#### [Your instructions]
Would you restate, word for word, only the lines starting at the one with "Given: Click the Checkout cart icon" and ending with the final line of the entries below? Pictures stay out.

::: Data for review :::

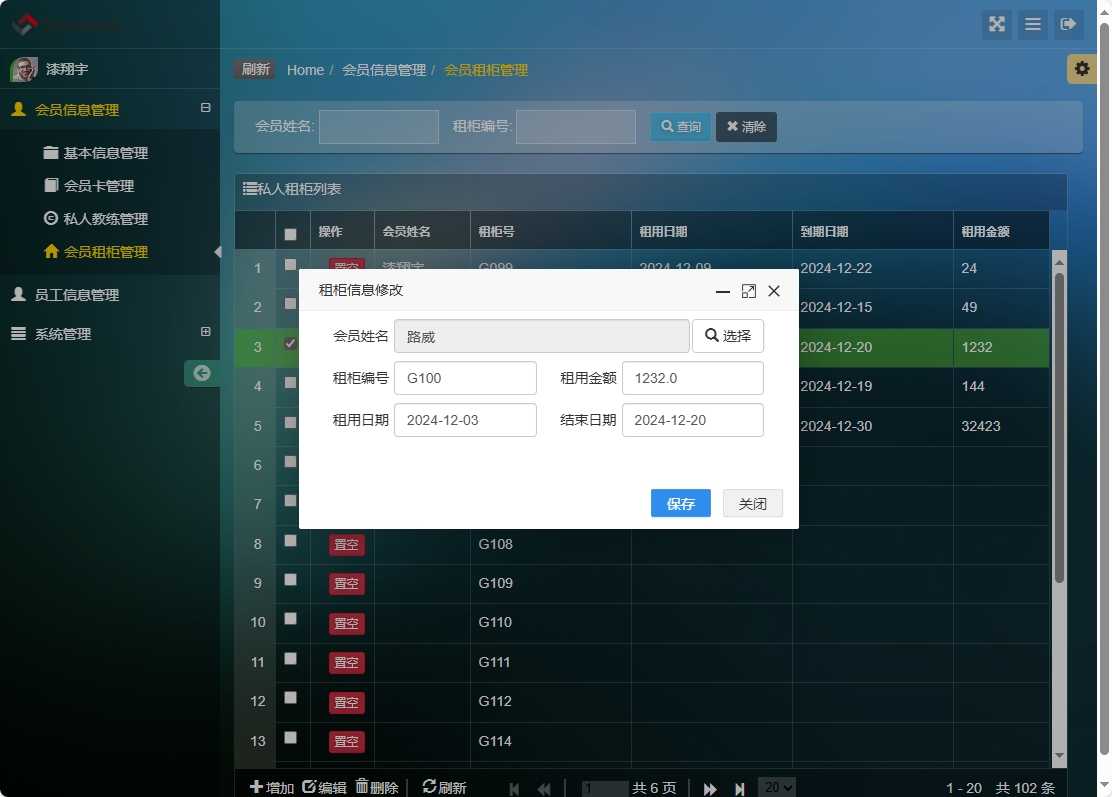Screen dimensions: 1112x797
Task: Click inside the 租柜编号 input field
Action: click(x=575, y=126)
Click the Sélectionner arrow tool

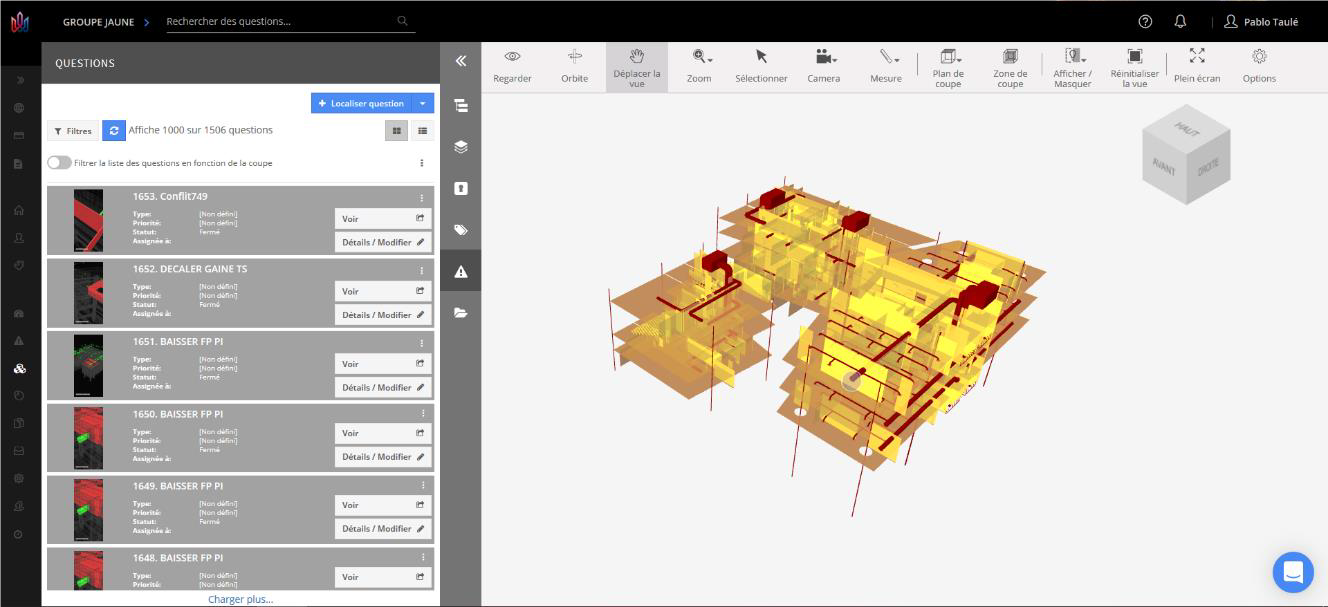click(x=761, y=66)
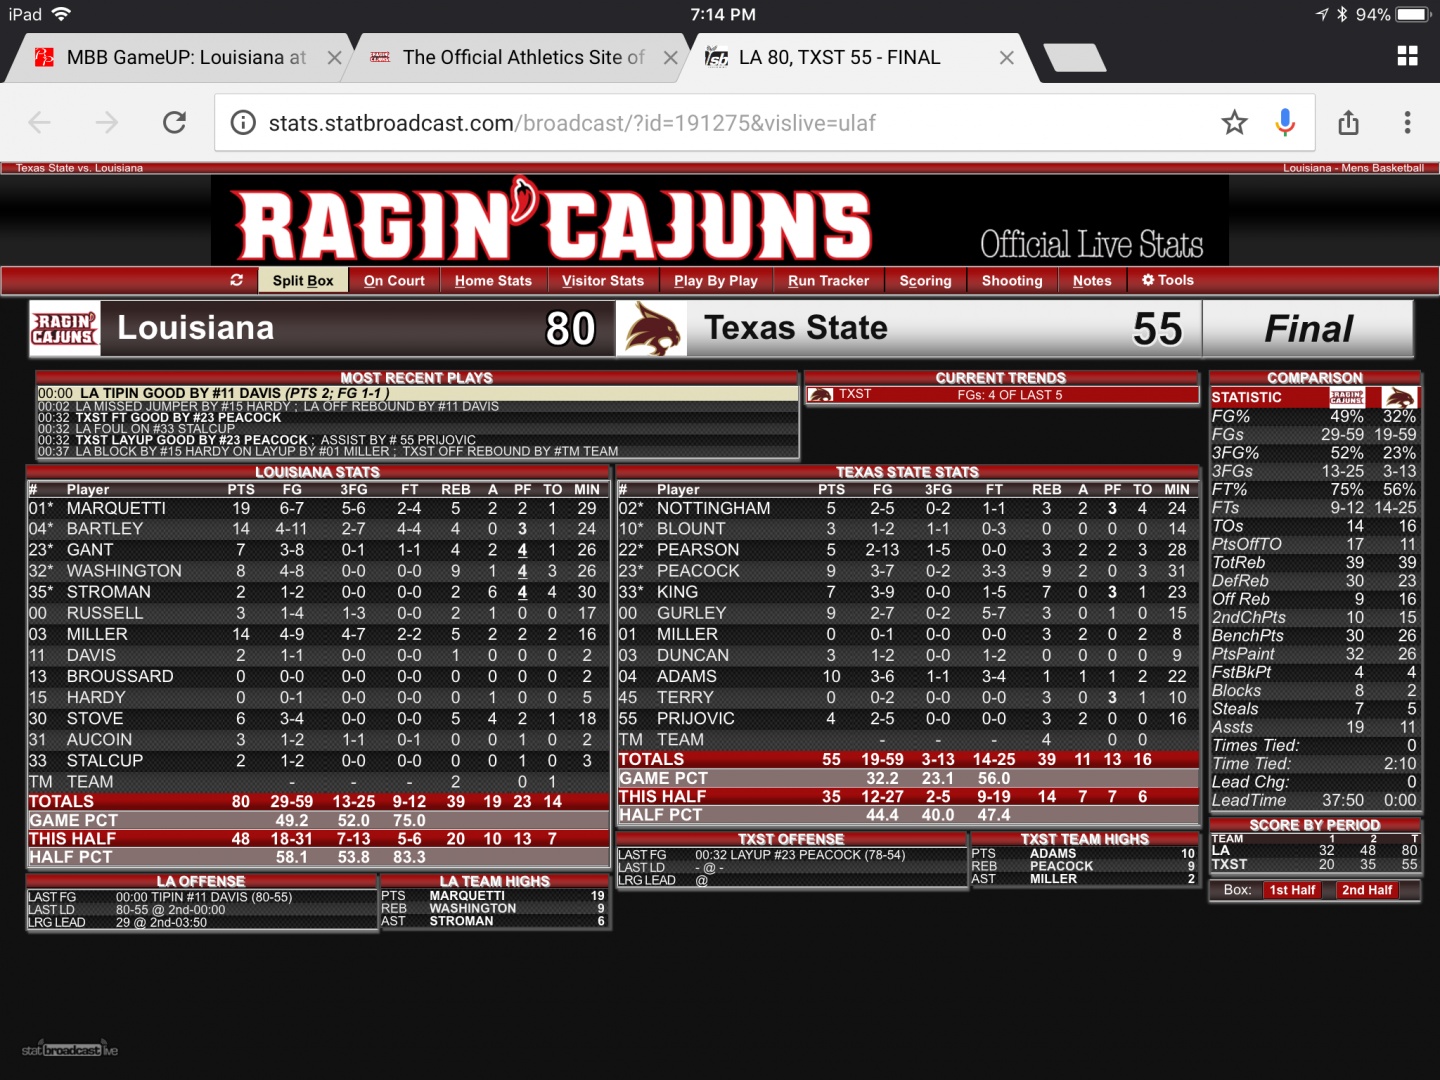The image size is (1440, 1080).
Task: Open the Home Stats view
Action: click(493, 281)
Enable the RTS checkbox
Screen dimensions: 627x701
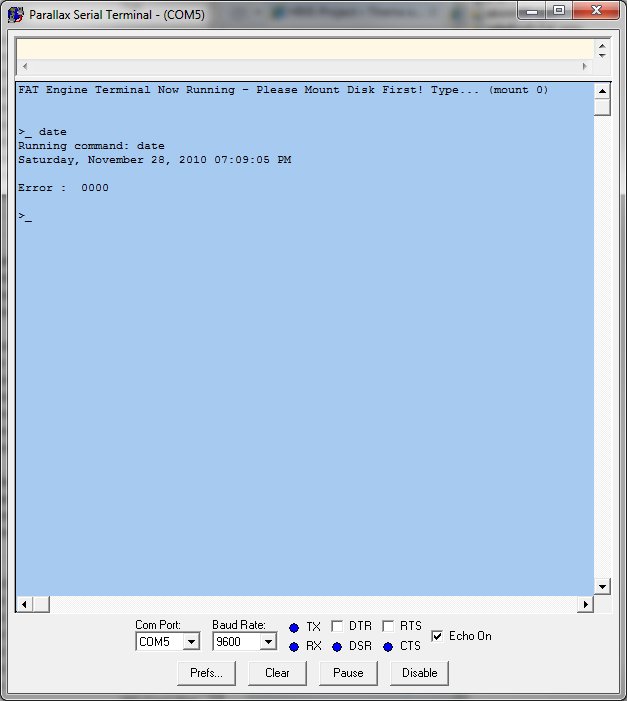tap(388, 627)
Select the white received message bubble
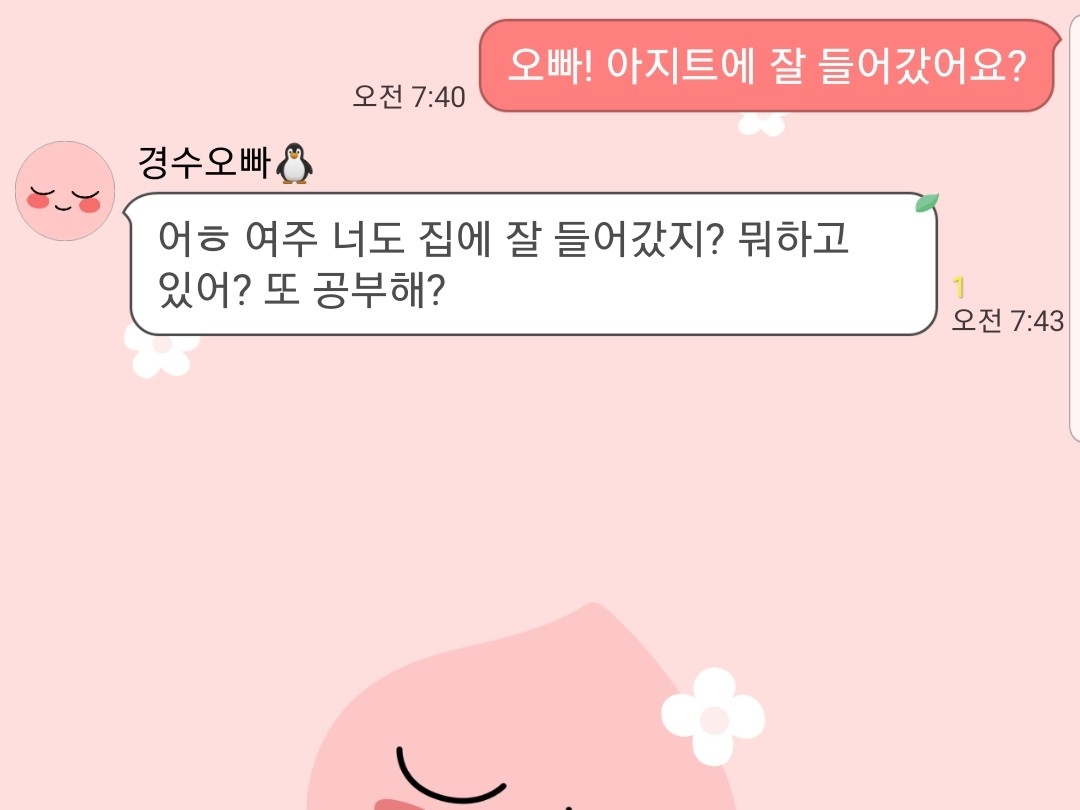 click(x=533, y=264)
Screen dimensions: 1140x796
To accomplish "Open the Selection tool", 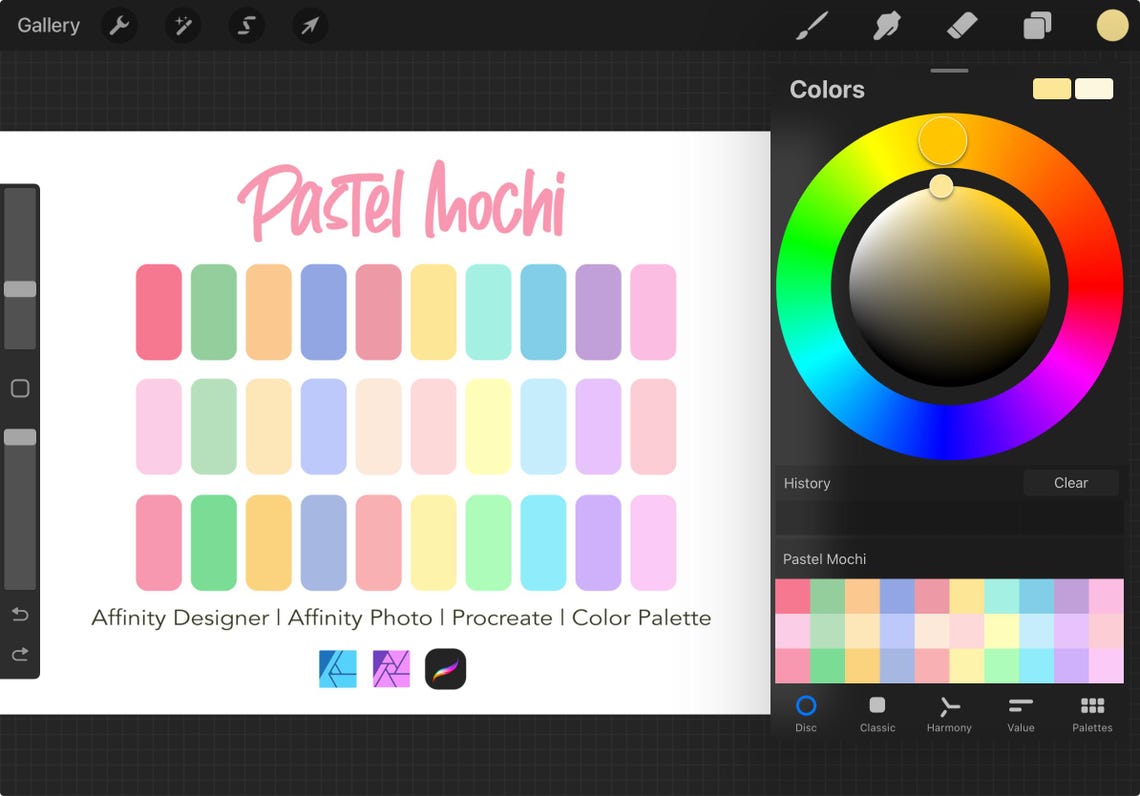I will [246, 25].
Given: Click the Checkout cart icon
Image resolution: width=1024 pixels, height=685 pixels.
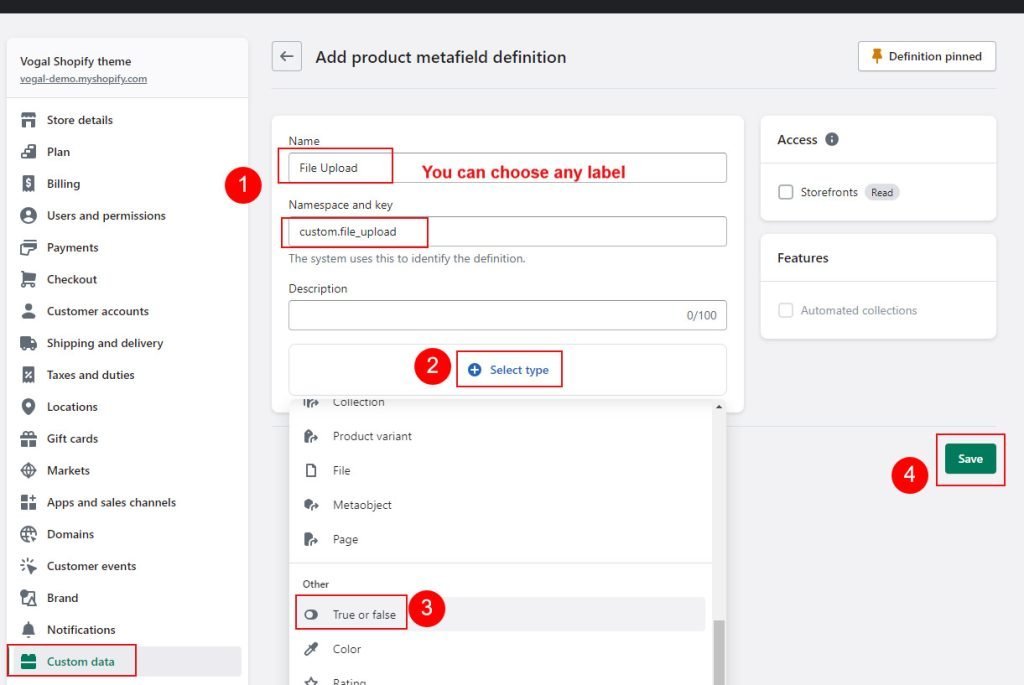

:::

#### [Response to the task]
Given: Click the Checkout cart icon
Image resolution: width=1024 pixels, height=685 pixels.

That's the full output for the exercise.